(Work task): Search each line below for "from", then return the lines where it appears.

==== Given data ====

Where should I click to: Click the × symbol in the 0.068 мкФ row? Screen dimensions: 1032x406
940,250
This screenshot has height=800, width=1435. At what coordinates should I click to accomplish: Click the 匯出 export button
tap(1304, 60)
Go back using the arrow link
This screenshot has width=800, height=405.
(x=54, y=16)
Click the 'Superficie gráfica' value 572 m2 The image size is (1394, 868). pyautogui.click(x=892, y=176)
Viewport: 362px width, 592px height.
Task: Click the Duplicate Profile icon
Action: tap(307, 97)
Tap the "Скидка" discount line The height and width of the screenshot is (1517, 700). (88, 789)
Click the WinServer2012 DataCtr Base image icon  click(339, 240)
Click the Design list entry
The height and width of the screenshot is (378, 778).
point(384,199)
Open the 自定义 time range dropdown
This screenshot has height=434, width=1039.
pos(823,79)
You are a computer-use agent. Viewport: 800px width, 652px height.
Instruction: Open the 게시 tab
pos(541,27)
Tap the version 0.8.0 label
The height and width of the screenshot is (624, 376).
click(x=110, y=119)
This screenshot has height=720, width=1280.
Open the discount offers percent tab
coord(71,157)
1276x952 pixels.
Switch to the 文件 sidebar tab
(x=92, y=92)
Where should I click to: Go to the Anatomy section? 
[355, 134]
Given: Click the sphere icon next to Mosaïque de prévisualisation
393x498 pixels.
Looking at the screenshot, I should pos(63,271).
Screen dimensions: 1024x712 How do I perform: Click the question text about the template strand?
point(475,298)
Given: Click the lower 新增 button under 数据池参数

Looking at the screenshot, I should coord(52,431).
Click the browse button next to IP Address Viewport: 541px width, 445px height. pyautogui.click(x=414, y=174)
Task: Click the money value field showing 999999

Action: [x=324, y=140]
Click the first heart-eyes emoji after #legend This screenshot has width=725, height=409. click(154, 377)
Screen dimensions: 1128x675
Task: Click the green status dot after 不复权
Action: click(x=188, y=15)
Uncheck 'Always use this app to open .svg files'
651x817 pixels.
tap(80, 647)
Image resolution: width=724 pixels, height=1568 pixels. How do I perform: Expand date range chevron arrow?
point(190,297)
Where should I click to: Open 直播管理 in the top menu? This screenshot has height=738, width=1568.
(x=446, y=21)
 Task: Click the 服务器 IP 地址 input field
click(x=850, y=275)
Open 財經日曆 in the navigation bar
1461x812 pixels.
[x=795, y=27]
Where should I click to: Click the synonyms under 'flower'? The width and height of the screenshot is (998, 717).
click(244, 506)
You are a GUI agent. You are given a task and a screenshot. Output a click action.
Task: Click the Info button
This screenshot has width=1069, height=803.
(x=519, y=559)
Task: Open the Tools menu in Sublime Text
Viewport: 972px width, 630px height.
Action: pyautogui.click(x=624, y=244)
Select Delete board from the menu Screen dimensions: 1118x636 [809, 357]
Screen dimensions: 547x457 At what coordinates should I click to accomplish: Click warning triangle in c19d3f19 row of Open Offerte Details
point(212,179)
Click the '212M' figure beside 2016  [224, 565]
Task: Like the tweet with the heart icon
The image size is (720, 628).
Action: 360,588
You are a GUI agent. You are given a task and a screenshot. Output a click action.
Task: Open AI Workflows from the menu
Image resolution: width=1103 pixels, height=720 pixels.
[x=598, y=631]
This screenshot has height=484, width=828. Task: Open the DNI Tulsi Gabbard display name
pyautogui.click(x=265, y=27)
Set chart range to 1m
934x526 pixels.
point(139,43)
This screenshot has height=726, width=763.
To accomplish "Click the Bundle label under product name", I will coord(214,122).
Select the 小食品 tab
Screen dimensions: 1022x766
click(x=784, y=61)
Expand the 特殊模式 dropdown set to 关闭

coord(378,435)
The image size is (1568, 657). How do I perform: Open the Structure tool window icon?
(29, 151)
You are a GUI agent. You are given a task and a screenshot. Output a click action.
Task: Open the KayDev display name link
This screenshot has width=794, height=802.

====

(Finished task):
Select Delete board from the menu Screen dimensions: 1118x636 [809, 357]
Task: Open AI Workflows from the menu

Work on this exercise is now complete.